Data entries

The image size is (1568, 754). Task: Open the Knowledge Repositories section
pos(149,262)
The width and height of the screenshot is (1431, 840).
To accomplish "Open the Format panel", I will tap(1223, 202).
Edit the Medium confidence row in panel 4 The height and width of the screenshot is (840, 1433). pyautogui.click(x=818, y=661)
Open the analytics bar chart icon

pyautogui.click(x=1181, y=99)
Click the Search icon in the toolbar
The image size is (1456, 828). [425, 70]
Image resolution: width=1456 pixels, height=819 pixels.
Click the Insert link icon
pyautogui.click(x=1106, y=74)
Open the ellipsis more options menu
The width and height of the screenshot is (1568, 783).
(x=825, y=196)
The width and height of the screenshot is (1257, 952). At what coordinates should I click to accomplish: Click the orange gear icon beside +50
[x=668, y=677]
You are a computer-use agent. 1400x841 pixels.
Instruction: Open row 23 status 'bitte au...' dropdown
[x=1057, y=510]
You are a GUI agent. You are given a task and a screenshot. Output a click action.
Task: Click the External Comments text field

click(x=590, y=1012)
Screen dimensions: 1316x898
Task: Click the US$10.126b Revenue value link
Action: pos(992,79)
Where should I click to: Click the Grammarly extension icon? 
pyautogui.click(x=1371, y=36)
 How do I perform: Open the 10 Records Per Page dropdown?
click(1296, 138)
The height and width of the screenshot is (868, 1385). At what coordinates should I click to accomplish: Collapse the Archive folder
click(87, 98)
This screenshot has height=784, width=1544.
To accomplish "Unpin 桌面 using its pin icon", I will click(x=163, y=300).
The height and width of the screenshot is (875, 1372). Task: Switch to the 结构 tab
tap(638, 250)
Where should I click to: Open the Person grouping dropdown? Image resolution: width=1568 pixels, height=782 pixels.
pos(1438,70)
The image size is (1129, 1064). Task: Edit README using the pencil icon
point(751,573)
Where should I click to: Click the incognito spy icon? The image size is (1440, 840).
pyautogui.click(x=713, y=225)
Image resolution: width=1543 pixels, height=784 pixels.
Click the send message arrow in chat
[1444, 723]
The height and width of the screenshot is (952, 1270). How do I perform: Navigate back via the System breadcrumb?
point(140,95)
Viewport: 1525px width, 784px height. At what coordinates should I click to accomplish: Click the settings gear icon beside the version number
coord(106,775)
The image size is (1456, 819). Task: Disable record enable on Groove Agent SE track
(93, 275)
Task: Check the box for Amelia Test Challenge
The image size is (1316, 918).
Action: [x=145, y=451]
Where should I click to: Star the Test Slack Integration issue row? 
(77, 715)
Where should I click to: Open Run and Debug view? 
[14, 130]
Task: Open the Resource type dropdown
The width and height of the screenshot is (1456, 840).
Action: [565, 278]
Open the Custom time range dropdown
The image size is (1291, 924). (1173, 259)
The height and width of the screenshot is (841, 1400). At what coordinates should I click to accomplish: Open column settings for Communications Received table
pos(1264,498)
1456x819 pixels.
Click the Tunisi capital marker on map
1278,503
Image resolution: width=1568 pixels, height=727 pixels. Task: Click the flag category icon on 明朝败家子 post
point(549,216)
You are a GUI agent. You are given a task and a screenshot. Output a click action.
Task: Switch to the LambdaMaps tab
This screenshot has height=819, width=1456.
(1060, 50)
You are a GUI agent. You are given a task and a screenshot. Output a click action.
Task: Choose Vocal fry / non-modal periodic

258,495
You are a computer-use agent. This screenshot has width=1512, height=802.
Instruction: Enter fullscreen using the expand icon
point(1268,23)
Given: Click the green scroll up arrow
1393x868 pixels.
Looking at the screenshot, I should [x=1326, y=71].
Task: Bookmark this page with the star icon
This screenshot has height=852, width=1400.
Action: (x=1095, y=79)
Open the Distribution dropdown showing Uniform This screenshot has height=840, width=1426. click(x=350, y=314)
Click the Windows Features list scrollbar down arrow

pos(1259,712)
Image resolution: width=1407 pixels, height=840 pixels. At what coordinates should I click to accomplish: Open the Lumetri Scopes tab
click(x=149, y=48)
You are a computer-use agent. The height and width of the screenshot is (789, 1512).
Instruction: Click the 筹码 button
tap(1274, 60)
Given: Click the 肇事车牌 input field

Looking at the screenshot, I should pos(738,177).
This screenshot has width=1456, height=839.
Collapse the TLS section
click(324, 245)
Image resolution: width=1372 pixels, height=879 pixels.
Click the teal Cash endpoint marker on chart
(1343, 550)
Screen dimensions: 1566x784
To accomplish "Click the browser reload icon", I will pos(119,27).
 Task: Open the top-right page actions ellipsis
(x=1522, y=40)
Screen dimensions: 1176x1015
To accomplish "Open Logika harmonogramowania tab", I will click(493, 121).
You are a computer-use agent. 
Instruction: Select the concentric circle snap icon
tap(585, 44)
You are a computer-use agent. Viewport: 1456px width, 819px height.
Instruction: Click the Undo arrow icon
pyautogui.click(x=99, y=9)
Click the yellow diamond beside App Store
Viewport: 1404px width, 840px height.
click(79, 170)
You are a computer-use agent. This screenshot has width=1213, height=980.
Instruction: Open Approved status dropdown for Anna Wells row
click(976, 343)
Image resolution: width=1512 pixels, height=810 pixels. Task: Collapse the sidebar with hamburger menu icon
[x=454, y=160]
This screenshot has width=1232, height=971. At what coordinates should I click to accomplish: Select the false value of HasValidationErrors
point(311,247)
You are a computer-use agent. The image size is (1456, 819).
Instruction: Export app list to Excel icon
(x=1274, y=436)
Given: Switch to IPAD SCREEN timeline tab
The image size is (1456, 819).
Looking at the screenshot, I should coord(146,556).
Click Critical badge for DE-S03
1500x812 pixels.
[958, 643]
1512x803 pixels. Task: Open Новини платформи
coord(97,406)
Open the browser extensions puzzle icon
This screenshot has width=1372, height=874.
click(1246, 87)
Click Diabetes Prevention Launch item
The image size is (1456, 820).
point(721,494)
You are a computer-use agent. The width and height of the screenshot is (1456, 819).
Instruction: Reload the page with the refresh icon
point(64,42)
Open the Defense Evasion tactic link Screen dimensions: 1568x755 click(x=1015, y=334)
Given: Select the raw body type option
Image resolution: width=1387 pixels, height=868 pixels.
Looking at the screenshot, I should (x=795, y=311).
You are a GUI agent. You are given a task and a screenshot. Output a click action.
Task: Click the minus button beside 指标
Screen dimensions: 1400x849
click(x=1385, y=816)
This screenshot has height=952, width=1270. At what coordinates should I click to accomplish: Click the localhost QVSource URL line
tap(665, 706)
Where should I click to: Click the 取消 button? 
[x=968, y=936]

Instructions for the task: Repeat the data word for word, leaving out no line.

Written reply:
The image size is (1568, 754). Task: Open the Knowledge Repositories section
pos(149,262)
The width and height of the screenshot is (1431, 840).
To accomplish "Open the Format panel", I will tap(1223, 202).
Edit the Medium confidence row in panel 4 The height and width of the screenshot is (840, 1433). pyautogui.click(x=818, y=661)
Open the analytics bar chart icon

pyautogui.click(x=1181, y=99)
Click the Search icon in the toolbar
The image size is (1456, 828). [425, 70]
Image resolution: width=1456 pixels, height=819 pixels.
Click the Insert link icon
pyautogui.click(x=1106, y=74)
Open the ellipsis more options menu
The width and height of the screenshot is (1568, 783).
(x=825, y=196)
The width and height of the screenshot is (1257, 952). At what coordinates should I click to accomplish: Click the orange gear icon beside +50
[x=668, y=677]
You are a computer-use agent. 1400x841 pixels.
Instruction: Open row 23 status 'bitte au...' dropdown
[x=1057, y=510]
You are a GUI agent. You are given a task and a screenshot. Output a click action.
Task: Click the External Comments text field

click(x=590, y=1012)
Screen dimensions: 1316x898
Task: Click the US$10.126b Revenue value link
Action: pos(992,79)
Where should I click to: Click the Grammarly extension icon? 
pyautogui.click(x=1371, y=36)
 How do I perform: Open the 10 Records Per Page dropdown?
click(1296, 138)
The height and width of the screenshot is (868, 1385). At what coordinates should I click to accomplish: Collapse the Archive folder
click(87, 98)
This screenshot has height=784, width=1544.
To accomplish "Unpin 桌面 using its pin icon", I will click(x=163, y=300).
The height and width of the screenshot is (875, 1372). Task: Switch to the 结构 tab
tap(638, 250)
Where should I click to: Open the Person grouping dropdown? Image resolution: width=1568 pixels, height=782 pixels.
pos(1438,70)
The image size is (1129, 1064). Task: Edit README using the pencil icon
point(751,573)
Where should I click to: Click the incognito spy icon? The image size is (1440, 840).
pyautogui.click(x=713, y=225)
Image resolution: width=1543 pixels, height=784 pixels.
Click the send message arrow in chat
[1444, 723]
The height and width of the screenshot is (952, 1270). How do I perform: Navigate back via the System breadcrumb?
point(140,95)
Viewport: 1525px width, 784px height. At what coordinates should I click to accomplish: Click the settings gear icon beside the version number
coord(106,775)
The image size is (1456, 819). Task: Disable record enable on Groove Agent SE track
(93, 275)
Task: Check the box for Amelia Test Challenge
The image size is (1316, 918).
Action: [x=145, y=451]
Where should I click to: Star the Test Slack Integration issue row? 
(77, 715)
Where should I click to: Open Run and Debug view? 
[14, 130]
Task: Open the Resource type dropdown
The width and height of the screenshot is (1456, 840).
Action: [565, 278]
Open the Custom time range dropdown
The image size is (1291, 924). (1173, 259)
The height and width of the screenshot is (841, 1400). At what coordinates should I click to accomplish: Open column settings for Communications Received table
pos(1264,498)
1456x819 pixels.
Click the Tunisi capital marker on map
1278,503
Image resolution: width=1568 pixels, height=727 pixels. Task: Click the flag category icon on 明朝败家子 post
point(549,216)
You are a GUI agent. You are given a task and a screenshot. Output a click action.
Task: Switch to the LambdaMaps tab
This screenshot has height=819, width=1456.
(1060, 50)
You are a GUI agent. You are given a task and a screenshot. Output a click action.
Task: Choose Vocal fry / non-modal periodic

258,495
You are a computer-use agent. This screenshot has width=1512, height=802.
Instruction: Enter fullscreen using the expand icon
point(1268,23)
Given: Click the green scroll up arrow
1393x868 pixels.
Looking at the screenshot, I should [x=1326, y=71].
Task: Bookmark this page with the star icon
This screenshot has height=852, width=1400.
Action: (x=1095, y=79)
Open the Distribution dropdown showing Uniform This screenshot has height=840, width=1426. click(x=350, y=314)
Click the Windows Features list scrollbar down arrow

pos(1259,712)
Image resolution: width=1407 pixels, height=840 pixels. At what coordinates should I click to accomplish: Open the Lumetri Scopes tab
click(x=149, y=48)
You are a computer-use agent. The height and width of the screenshot is (789, 1512).
Instruction: Click the 筹码 button
tap(1274, 60)
Given: Click the 肇事车牌 input field

Looking at the screenshot, I should pos(738,177).
This screenshot has width=1456, height=839.
Collapse the TLS section
click(324, 245)
Image resolution: width=1372 pixels, height=879 pixels.
Click the teal Cash endpoint marker on chart
(1343, 550)
Screen dimensions: 1566x784
To accomplish "Click the browser reload icon", I will pos(119,27).
 Task: Open the top-right page actions ellipsis
(x=1522, y=40)
Screen dimensions: 1176x1015
To accomplish "Open Logika harmonogramowania tab", I will click(493, 121).
You are a computer-use agent. 
Instruction: Select the concentric circle snap icon
tap(585, 44)
You are a computer-use agent. Viewport: 1456px width, 819px height.
Instruction: Click the Undo arrow icon
pyautogui.click(x=99, y=9)
Click the yellow diamond beside App Store
Viewport: 1404px width, 840px height.
click(79, 170)
You are a computer-use agent. This screenshot has width=1213, height=980.
Instruction: Open Approved status dropdown for Anna Wells row
click(976, 343)
Image resolution: width=1512 pixels, height=810 pixels. Task: Collapse the sidebar with hamburger menu icon
[x=454, y=160]
This screenshot has width=1232, height=971. At what coordinates should I click to accomplish: Select the false value of HasValidationErrors
point(311,247)
You are a computer-use agent. The image size is (1456, 819).
Instruction: Export app list to Excel icon
(x=1274, y=436)
Given: Switch to IPAD SCREEN timeline tab
The image size is (1456, 819).
Looking at the screenshot, I should coord(146,556).
Click Critical badge for DE-S03
1500x812 pixels.
[958, 643]
1512x803 pixels. Task: Open Новини платформи
coord(97,406)
Open the browser extensions puzzle icon
This screenshot has width=1372, height=874.
click(1246, 87)
Click Diabetes Prevention Launch item
The image size is (1456, 820).
point(721,494)
You are a computer-use agent. The width and height of the screenshot is (1456, 819).
Instruction: Reload the page with the refresh icon
point(64,42)
Open the Defense Evasion tactic link Screen dimensions: 1568x755 click(x=1015, y=334)
Given: Select the raw body type option
Image resolution: width=1387 pixels, height=868 pixels.
Looking at the screenshot, I should (x=795, y=311).
You are a GUI agent. You are given a task and a screenshot. Output a click action.
Task: Click the minus button beside 指标
Screen dimensions: 1400x849
click(x=1385, y=816)
This screenshot has height=952, width=1270. At what coordinates should I click to accomplish: Click the localhost QVSource URL line
tap(665, 706)
Where should I click to: Click the 取消 button? 
[x=968, y=936]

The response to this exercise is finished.